* [Deine Aufgaben]:
1. Beantworte die folgenden Fragen zum Textauszug über Yoga und Tantra.
(a) Welche drei Wege des Yoga werden in der Bhagavad Gita zusammengefasst?
(b) Aus welcher Gegend wanderten die Arier nach Indien ein?
(c) In welche drei Traditionen unterteilen sich die Agamas?
2. Schreibe den Textauszug über Yoga und Tantra weiter, und zwar im Anschluss an seinen letzten Satz.

* [Textauszug]:
Einerseits veränderte sich die inhaltliche Bedeutung der Begriffe „Yoga“ und „Tantra“ über die Jahrhunderte, und andererseits entwickelten sich die mit diesen Begriffen verknüpften Traditionen schon lange vor den ältesten erhaltenen Schriften. Das Argument, die Yoga Sutras seien früher geschrieben worden als die ersten tantrischen Texte, zählt deshalb nicht. Die tantrische Tradition existierte schon Jahrhunderte, wenn nicht Jahrtausende früher und war mündlich überliefert worden. Zudem haben sich die verschiedenen Traditionen auf dem indischen Kontinent, insbesondere auch die drei Hauptströmungen Vedanta, Buddhismus und Tantra, über die Jahrhunderte gegenseitig beeinflusst und vermischt.

Ursprüngliche Bedeutung des Yoga

Der Begriff Yoga taucht erstmals in den alten vedischen Schriften ab 1500 v.Chr. auf und bezeichnet verschiedene Praktiken zur spirituellen Entwicklung. Diese Praktiken wurden ursprünglich im Sinne von Lebenswegen verstanden. Es wurden drei Wege unterschieden, wie sie in der Bhagavad Gita, eine der wichtigsten Schriften, zusammengefasst werden: Bhakti Yoga (Weg der Hingabe zu Gott), Jnana Yoga (Weg der Erkenntnis) und Karma Yoga (Weg des Handelns). Extensive Körperübungen, was heute in der westlichen Welt als „Yoga“ betrachtet wird, standen damals nicht im Vordergrund.

Die Veden werden von den Brahmanen, der obersten Kaste der arischstämmigen indischen Bevölkerung, als die offiziell anerkannte Tradition betrachtet. Die Arier wanderten um ca. 1500 v.Chr. aus der Gegend des heutigen Iran nach Indien ein. Sie setzten sich gegen die in Indien ansässigen Völker, unter anderem den Draviden, durch. Dabei vermischte sich ihre Tradition teilweise mit der dravidischen Kultur, obwohl sie ein Kastensystem mit klaren Abgrenzungen einführten. Die oberen Kasten waren den Ariern vorbehalten, während die Draviden zur untersten Kaste zählten.

Ursprünge der tantrischen Tradition

Vor der Einwanderung der Arier war der indische Kontinent vorwiegend von den Draviden bevölkert. Die dravidische Religion ist eine nicht-vedische Form des Hinduismus, die teilweise auf alten Schriften, den sogenannten Agamas, basiert. Die Agamas unterteilen sich in drei Traditionen, dem Shivaismus, Vishnuismus und Shaktismus. Später wurden die agamischen Traditionen auch als „Tantras“ bezeichnet. Einige Agamas sollen schon vor den Veden entstanden sein, wobei die ältesten erhaltenen Texte erst aus dem ersten Jahrtausend nach Christus stammen.

* [Gegebene Daten]:
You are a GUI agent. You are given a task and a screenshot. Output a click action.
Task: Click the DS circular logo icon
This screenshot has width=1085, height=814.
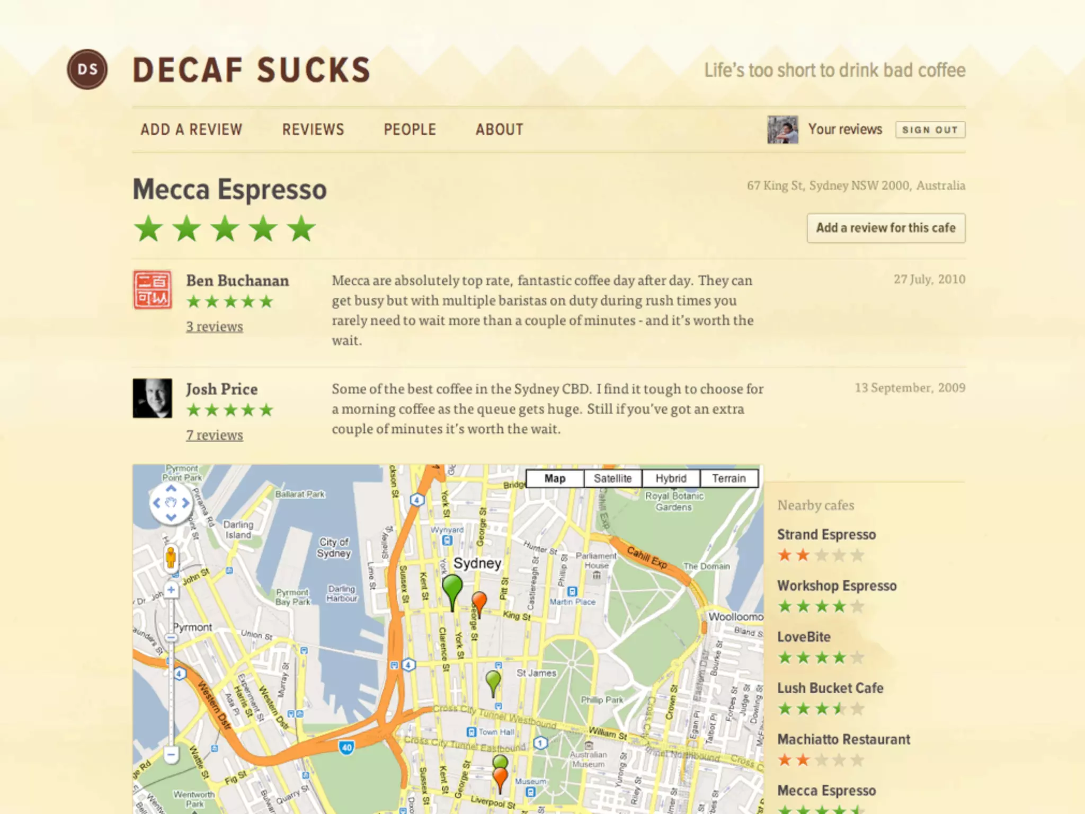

* [Gelöste Aufgaben]:
1.
(a) Die Bhagavad Gita fasst Bhakti Yoga (Weg der Hingabe zu Gott), Jnana Yoga (Weg der Erkenntnis) und Karma Yoga (Weg des Handelns) zusammen.
(b) Die Arier wanderten aus der Gegend des heutigen Iran nach Indien ein.
(c) Die Agamas unterteilen sich in den Shivaismus, den Vishnuismus und den Shaktismus.

2.
Der Begriff Yoga kann nicht ausschließlich der vedischen Tradition zugeordnet werden. Auch die Agamas führen diesen Begriff auf. Yoga wird sowohl im vedischen wie agamischen Sinn als Weg zur Selbsterkenntnis bezeichnet. Demgegenüber wird der Begriff Tantra heute als Sammlung von nicht-vedischen Traditionen verwendet.

Spätere Entwicklung von Yoga und Tantra

Verfolgt man die Entwicklung des Vedanta, wie die vedische Tradition später bezeichnet wurde, ist erkennbar, dass sich die yogischen Praktiken des 1. Jahrtausends n.Chr. vor allem auf Jnana Yoga (Yoga der Erkenntnis) konzentrierten. Eine der wichtigsten Schriften dieser Zeit ist Viveka Chudamani von Shankara aus dem 8. Jahrhundert. Der Fokus lag auf Meditation, und als Asana (Körperstellung) wurde die richtige Meditationshaltung bezeichnet. Dies geht auch aus den Yoga Sutras von Patanjali, eine der frühen yogischen Schriften um ca. 100 n.Chr. hervor, wo das Thema „Asanas“ in lediglich drei Strophen abgehandelt wird. Gerne berufen sich heutige Yogalehrer auf Patanjali, wenn sie die alte Tradition des Yoga herausstreichen wollen, übersehen aber oft, dass ihre Yogapraxis wenig bis gar nicht in den Yoga Sutras erwähnt wird.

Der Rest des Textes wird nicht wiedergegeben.